REQUIREMENT – Write out, exactly as they appear, the lines of the listing from the line containing "Close the Modify prohibited actions dialog" through the line containing "Looking at the screenshot, I should tap(301, 172).", including both of those lines.

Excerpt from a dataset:
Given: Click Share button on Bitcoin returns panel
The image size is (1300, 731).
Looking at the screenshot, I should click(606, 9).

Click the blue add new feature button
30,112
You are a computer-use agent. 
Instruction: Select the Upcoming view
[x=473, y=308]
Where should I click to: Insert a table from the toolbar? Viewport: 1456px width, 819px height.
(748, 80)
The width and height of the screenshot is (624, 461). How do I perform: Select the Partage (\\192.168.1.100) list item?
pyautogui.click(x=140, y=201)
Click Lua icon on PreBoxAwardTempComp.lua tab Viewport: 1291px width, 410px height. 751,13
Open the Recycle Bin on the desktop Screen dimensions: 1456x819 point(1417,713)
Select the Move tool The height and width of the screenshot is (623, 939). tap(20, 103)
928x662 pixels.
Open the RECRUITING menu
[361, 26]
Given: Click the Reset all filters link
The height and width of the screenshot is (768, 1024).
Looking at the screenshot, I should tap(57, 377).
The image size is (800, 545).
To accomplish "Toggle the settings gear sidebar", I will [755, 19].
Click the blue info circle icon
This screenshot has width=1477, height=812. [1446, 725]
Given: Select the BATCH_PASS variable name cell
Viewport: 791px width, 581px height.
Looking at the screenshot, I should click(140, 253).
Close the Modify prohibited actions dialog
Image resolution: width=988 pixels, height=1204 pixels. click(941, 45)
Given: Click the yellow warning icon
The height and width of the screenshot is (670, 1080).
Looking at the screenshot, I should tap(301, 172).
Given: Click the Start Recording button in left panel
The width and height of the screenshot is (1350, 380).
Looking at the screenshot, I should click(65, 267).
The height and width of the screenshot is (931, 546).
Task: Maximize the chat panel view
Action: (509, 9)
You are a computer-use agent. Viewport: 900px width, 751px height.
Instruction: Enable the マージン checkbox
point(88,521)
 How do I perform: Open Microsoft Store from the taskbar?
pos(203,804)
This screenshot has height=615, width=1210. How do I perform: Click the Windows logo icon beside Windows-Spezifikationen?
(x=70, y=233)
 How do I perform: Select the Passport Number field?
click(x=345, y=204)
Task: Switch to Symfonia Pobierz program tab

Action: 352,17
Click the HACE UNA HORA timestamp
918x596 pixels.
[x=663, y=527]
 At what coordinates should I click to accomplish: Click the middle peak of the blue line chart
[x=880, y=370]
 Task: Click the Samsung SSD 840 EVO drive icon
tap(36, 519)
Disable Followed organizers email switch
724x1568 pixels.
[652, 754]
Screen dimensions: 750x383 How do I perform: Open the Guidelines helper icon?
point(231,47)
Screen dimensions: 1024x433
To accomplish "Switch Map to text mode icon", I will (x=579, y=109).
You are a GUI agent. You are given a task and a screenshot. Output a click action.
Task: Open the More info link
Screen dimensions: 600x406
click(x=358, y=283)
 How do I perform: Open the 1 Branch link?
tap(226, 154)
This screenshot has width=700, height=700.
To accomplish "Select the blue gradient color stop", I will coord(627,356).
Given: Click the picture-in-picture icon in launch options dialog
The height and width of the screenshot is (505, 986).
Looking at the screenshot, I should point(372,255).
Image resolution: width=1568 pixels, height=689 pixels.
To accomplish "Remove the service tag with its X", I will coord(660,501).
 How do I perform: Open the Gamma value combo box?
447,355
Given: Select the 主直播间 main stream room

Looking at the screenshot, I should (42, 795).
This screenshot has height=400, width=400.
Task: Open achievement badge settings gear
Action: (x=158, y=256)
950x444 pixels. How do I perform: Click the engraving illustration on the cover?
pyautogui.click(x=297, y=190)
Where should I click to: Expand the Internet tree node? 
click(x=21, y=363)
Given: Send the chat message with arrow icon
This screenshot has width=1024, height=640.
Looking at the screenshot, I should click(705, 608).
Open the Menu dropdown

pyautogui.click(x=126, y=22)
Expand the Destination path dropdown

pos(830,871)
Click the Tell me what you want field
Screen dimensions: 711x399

FULL SOLUTION –
Close the Modify prohibited actions dialog
Image resolution: width=988 pixels, height=1204 pixels. click(941, 45)
Given: Click the yellow warning icon
The height and width of the screenshot is (670, 1080).
Looking at the screenshot, I should tap(301, 172).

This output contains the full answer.